Die Winterpause ist zu Ende: Seit Anfang April ist der Forstbotanische Garten in Tharandt wieder geöffnet. Hier spaziert man durch Wälder, wie es sie früher gegeben hat – und in Zukunft womöglich einmal geben wird.
Man muss nicht unbedingt einen Langstreckenflug buchen, um die Rocky Mountains zu besuchen. Von Dresden aus reicht die S-Bahn, zwei Stationen. Am Bahnhof in Tharandt wartet schon Ulrich Pietzarka, seit 24 Jahren Kustos des Forstbotanischen Gartens.
Der 35 Hektar große Gelände wurde 1811 von Heinrich Cotta gegründet, der eine private Ausbildungsstätte für Förster betrieb. Inzwischen gehört das Areal zur Fakultät Umweltwissenschaften der TU Dresden. Über 3000 verschiedene Baumsorten wachsen hier, die wenigsten davon sind in Mitteleuropa heimisch.
Mit dem Auto durchqueren wir das kleine Städtchen, das zu Cottas Zeiten ein mondäner Badeort war – Goethe und Kleist haben hier Urlaub gemacht. Wir fahren unter einer langen, schmalen Brücke hindurch, die den Garten in zwei Teile trennt: den historischen und den nordamerikanischen, vor dessen Tor wir jetzt halten. Laut der Landkarte geht es links nach Utah und Nevada, rechts nach Georgia.
In den vergangenen Jahrzehnten war Pietzarka viel in den USA unterwegs, um die dortigen Wälder zu erforschen. Und um Samen der dort heimischen Bäume zu sammeln.

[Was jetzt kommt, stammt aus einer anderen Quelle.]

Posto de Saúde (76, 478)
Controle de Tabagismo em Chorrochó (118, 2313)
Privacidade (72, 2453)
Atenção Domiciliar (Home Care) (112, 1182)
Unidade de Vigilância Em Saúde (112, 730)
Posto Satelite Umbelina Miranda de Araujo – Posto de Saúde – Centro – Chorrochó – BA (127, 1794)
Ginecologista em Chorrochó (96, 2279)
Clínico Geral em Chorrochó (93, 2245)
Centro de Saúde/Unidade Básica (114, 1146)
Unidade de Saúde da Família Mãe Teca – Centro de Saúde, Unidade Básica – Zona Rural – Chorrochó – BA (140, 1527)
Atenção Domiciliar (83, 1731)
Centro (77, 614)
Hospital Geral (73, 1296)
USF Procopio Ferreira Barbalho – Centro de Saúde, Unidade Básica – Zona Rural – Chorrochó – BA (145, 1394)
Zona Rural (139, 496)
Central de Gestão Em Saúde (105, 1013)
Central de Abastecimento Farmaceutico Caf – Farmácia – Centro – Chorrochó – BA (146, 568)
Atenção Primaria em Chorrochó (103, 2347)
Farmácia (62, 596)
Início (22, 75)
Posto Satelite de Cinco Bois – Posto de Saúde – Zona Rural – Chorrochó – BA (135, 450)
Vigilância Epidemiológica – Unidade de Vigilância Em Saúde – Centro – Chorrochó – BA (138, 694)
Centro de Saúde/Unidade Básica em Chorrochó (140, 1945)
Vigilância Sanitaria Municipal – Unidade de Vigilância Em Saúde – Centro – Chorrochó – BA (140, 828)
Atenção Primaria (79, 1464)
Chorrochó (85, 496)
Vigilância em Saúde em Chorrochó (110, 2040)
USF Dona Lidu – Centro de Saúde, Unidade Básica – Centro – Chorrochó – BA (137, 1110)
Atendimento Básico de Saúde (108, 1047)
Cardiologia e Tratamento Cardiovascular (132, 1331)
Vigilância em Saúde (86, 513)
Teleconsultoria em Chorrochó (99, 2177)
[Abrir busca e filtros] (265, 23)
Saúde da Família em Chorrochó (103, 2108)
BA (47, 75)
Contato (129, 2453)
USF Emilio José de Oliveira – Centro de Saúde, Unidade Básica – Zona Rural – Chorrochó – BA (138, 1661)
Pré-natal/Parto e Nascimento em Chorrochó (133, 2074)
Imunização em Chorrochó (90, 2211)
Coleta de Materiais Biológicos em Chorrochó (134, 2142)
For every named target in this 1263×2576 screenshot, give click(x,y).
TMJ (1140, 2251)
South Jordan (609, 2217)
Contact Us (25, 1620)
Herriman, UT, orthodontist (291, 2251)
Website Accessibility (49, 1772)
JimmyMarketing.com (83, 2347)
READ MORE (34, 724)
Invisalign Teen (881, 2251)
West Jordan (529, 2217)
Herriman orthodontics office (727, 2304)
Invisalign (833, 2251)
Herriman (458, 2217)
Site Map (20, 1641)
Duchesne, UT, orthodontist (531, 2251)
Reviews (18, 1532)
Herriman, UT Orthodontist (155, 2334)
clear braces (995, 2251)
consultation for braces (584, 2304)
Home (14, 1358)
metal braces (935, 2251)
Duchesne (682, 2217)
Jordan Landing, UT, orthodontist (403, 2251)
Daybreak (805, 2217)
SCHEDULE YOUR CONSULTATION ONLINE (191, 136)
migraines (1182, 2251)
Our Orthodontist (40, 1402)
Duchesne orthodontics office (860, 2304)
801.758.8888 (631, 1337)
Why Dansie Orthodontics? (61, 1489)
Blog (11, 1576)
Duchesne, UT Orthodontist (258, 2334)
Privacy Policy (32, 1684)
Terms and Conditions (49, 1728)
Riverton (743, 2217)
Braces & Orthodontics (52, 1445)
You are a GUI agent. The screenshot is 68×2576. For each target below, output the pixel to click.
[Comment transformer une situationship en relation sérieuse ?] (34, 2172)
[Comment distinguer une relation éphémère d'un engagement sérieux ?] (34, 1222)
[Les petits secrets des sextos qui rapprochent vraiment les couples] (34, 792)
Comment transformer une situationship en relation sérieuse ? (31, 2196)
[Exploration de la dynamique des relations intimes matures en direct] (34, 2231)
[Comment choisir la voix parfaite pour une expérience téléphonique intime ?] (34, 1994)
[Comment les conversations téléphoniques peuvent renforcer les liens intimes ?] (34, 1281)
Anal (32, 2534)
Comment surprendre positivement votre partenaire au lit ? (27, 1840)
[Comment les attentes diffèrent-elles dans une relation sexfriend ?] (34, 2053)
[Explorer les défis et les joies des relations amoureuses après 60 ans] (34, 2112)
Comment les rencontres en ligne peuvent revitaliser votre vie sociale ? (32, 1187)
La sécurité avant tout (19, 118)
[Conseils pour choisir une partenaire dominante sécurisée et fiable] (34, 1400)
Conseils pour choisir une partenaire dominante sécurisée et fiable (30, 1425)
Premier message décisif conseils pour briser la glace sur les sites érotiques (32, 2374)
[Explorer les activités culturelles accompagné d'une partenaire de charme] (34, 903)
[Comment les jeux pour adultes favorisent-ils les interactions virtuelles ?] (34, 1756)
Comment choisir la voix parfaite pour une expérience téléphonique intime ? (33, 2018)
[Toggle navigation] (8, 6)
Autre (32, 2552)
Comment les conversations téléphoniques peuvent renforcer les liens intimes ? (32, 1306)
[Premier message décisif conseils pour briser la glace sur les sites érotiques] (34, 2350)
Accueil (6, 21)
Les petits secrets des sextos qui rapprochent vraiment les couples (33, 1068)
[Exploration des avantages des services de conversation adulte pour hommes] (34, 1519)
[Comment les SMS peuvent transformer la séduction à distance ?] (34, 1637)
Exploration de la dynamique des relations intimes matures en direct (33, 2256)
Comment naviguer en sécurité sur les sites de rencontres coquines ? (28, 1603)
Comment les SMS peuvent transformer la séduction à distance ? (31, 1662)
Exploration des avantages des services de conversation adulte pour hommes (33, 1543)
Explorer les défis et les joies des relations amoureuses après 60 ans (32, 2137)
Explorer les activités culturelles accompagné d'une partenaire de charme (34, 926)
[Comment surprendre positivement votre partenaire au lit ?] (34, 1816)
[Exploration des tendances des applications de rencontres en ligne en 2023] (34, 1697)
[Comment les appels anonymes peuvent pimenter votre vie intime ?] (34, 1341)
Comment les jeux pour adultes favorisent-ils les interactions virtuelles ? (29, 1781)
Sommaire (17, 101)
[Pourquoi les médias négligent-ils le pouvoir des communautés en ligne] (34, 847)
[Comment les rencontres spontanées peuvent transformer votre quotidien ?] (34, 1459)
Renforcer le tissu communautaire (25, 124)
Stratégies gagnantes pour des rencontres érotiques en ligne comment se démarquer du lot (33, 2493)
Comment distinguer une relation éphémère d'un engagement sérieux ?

Pietzarka forscht am Wald der Zukunft. Denn der Wald wird sich verändern müssen, je weiter der Klimawandel fortschreitet. Hitze und Dürren werden auch in Mitteleuropa zunehmen. Pietzarka und seine Kollegen von der TU Dresden suchen deshalb nach Alternativen zu den in Deutschland bisher heimischen Bäumen. „Wir schauen: Wie verhalten sich die Sorten hier? Wie reagieren sie auf Dürre?“ In einige Eichen und Eschen setzt er derzeit große Hoffnung, sie könnten den deutschen Wald zukunftsfest machen.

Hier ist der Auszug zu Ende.